** Task details **
Please transcribe, word for word, only the lines from the one containing "Viewport: 1000px width, 605px height." through the last line of the records below, both included, and leave out every picture.

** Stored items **
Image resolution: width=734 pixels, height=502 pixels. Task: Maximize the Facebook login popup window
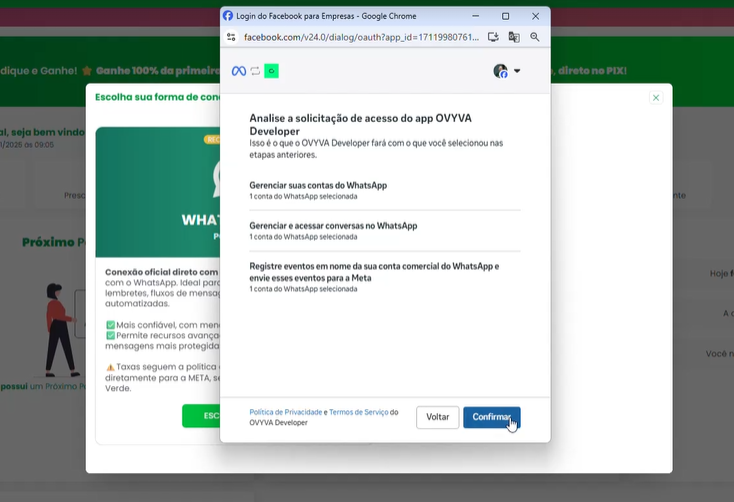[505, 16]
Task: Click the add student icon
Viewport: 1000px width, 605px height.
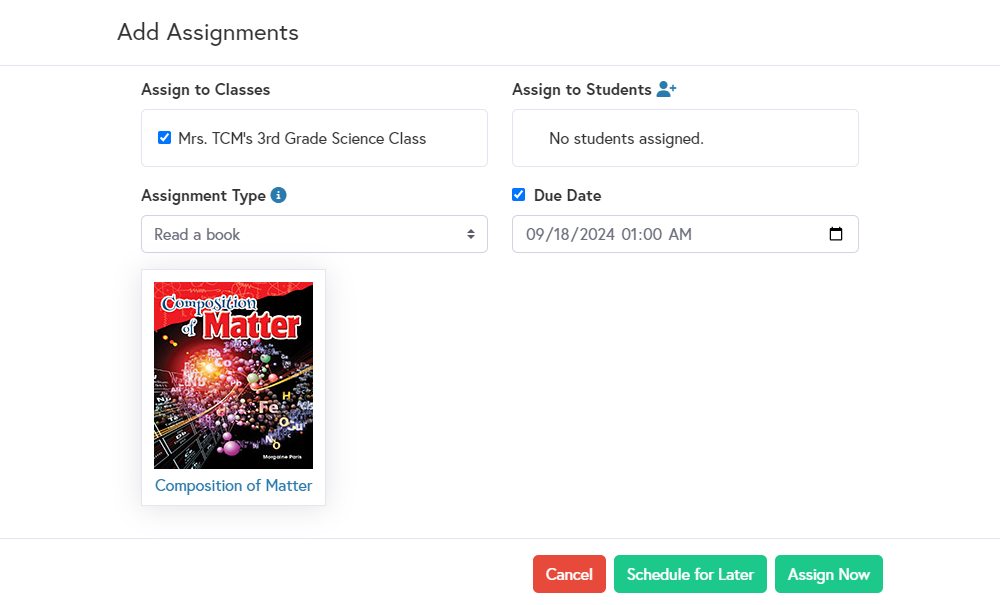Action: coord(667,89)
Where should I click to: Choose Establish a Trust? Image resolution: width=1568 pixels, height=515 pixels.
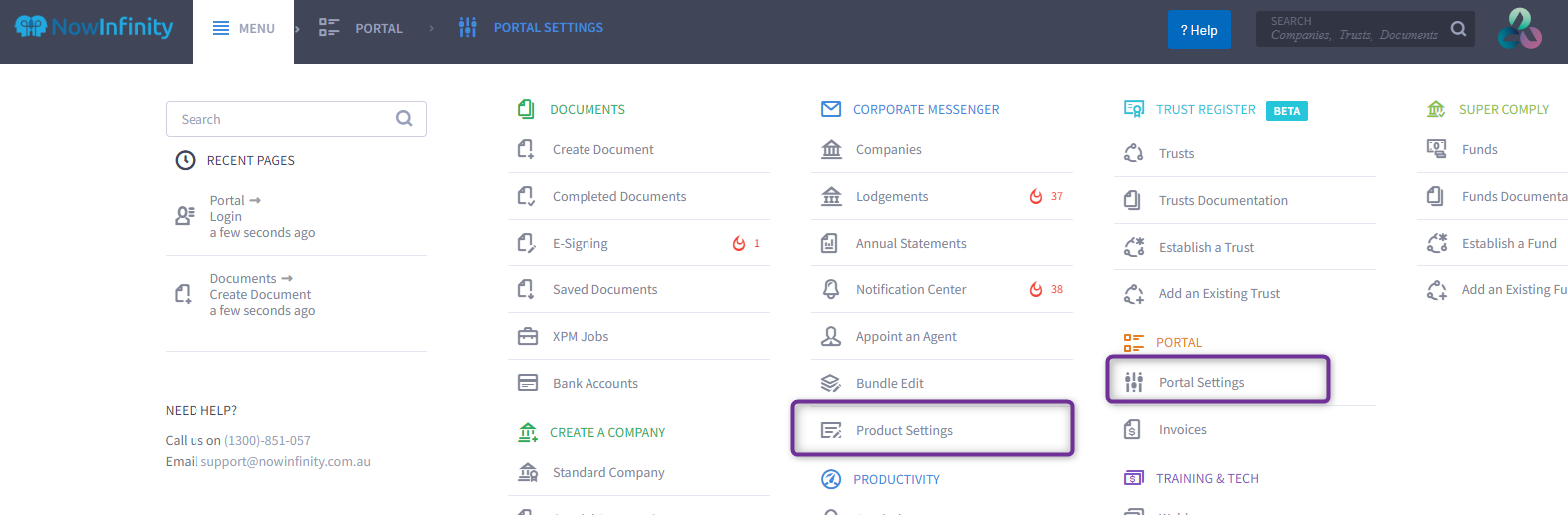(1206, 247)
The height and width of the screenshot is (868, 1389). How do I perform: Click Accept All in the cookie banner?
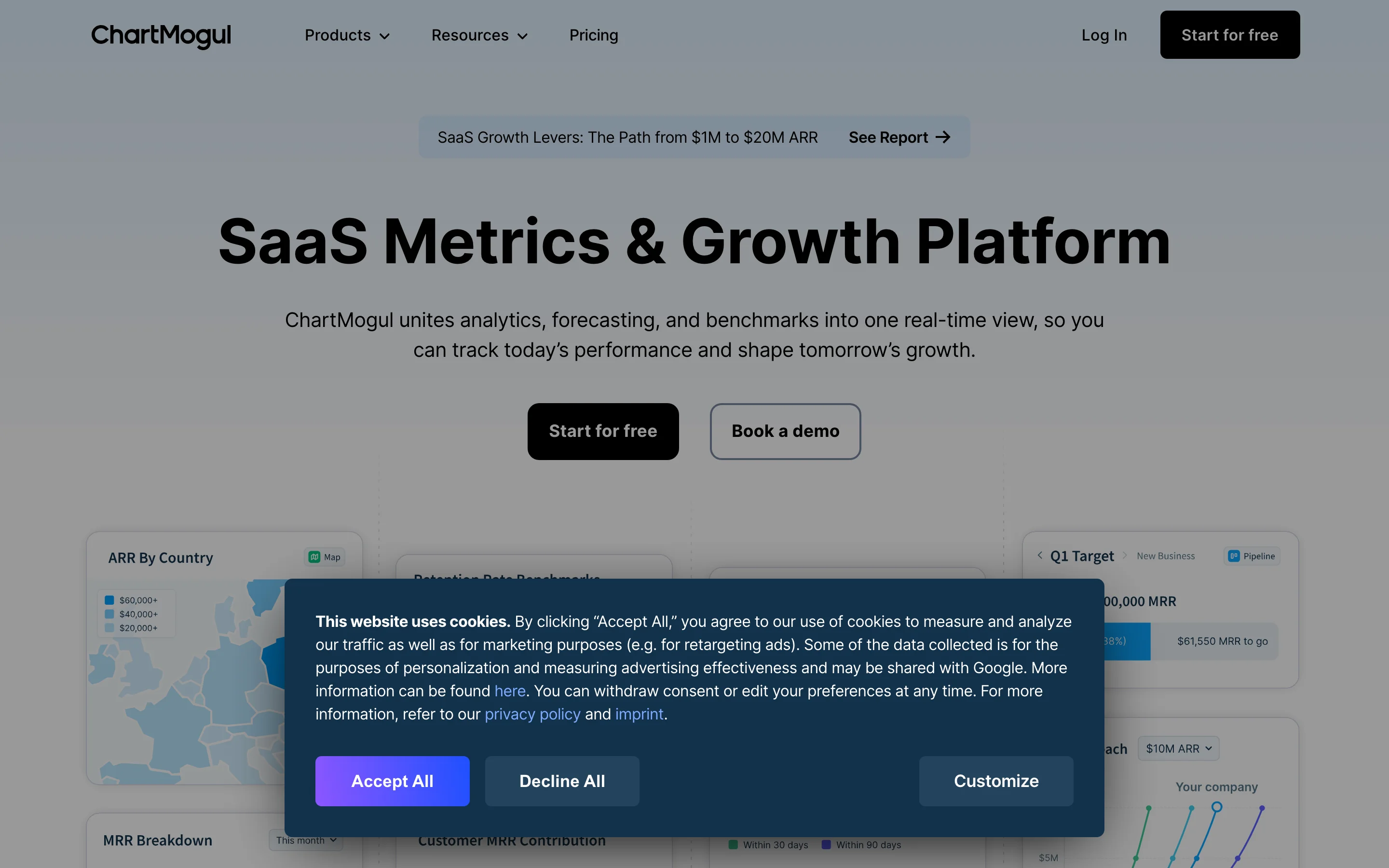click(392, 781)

** Answer section **
Viewport: 1000px width, 605px height.
Action: coord(667,89)
Where should I click to: Choose Establish a Trust? Image resolution: width=1568 pixels, height=515 pixels.
(1206, 247)
The height and width of the screenshot is (868, 1389). How do I perform: Click Accept All in the cookie banner?
click(392, 781)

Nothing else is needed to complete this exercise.